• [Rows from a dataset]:
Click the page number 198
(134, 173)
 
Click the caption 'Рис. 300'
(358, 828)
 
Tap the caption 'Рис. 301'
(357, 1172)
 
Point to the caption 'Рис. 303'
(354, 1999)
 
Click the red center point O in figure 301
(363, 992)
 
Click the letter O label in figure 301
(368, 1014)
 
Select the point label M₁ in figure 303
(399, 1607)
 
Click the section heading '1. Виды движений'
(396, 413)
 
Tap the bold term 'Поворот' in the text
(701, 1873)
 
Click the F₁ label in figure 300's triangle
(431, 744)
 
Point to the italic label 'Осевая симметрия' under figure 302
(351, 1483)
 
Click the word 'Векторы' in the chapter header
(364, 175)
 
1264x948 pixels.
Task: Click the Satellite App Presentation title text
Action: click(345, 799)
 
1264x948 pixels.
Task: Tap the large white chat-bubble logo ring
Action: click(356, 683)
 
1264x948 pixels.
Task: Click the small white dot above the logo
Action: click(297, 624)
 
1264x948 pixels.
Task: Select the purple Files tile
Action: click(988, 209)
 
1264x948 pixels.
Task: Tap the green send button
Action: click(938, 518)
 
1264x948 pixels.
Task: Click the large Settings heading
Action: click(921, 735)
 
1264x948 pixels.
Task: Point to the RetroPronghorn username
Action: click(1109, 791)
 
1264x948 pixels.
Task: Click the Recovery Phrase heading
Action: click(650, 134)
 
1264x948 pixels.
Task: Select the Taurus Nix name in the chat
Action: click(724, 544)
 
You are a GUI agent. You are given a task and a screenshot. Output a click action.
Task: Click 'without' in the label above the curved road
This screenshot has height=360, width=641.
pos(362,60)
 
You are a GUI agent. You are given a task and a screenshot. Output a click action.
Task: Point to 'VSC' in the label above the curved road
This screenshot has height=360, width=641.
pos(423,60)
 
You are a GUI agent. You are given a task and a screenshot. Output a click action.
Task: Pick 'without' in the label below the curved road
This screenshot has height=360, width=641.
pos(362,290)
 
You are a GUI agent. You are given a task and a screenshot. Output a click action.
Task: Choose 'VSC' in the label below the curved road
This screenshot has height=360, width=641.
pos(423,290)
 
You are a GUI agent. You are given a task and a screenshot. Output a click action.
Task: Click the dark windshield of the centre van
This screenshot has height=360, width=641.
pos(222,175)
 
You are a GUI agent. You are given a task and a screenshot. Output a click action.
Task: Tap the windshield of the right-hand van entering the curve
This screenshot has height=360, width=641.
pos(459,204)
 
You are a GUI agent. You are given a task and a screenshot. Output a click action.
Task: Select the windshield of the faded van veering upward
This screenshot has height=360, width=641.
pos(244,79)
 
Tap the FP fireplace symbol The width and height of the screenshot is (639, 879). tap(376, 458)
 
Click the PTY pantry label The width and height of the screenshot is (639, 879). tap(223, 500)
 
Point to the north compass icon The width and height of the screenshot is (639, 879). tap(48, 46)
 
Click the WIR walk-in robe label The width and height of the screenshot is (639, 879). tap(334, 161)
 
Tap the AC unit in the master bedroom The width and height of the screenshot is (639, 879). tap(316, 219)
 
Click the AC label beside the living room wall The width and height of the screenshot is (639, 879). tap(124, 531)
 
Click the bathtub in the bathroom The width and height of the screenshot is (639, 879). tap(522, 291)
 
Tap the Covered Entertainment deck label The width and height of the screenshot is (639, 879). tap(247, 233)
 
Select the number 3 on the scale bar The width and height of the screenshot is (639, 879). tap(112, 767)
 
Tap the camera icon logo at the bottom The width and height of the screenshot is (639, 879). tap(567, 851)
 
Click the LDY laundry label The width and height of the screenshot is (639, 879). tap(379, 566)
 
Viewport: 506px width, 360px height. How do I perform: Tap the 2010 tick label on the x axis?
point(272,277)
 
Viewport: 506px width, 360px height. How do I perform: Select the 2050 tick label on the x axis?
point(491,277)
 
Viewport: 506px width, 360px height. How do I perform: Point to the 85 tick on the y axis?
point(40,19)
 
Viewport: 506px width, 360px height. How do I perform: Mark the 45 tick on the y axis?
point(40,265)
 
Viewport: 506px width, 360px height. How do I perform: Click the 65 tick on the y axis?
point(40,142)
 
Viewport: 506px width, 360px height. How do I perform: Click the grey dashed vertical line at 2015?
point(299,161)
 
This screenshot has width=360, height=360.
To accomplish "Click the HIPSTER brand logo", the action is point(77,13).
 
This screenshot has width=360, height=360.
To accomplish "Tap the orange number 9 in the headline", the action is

• [GIVEN INSTRUCTION]:
Starting with the line containing "Click the WIR" and going on through the line containing "Tap the camera", swap "bathtub" for "tub" and give only those lines, leaving everything else unchanged.

• [OUTPUT FOR THIS EXERCISE]:
Click the WIR walk-in robe label The width and height of the screenshot is (639, 879). tap(334, 161)
 
Tap the AC unit in the master bedroom The width and height of the screenshot is (639, 879). tap(316, 219)
 
Click the AC label beside the living room wall The width and height of the screenshot is (639, 879). tap(124, 531)
 
Click the tub in the bathroom The width and height of the screenshot is (639, 879). tap(522, 291)
 
Tap the Covered Entertainment deck label The width and height of the screenshot is (639, 879). tap(247, 233)
 
Select the number 3 on the scale bar The width and height of the screenshot is (639, 879). tap(112, 767)
 
Tap the camera icon logo at the bottom The width and height of the screenshot is (639, 879). tap(567, 851)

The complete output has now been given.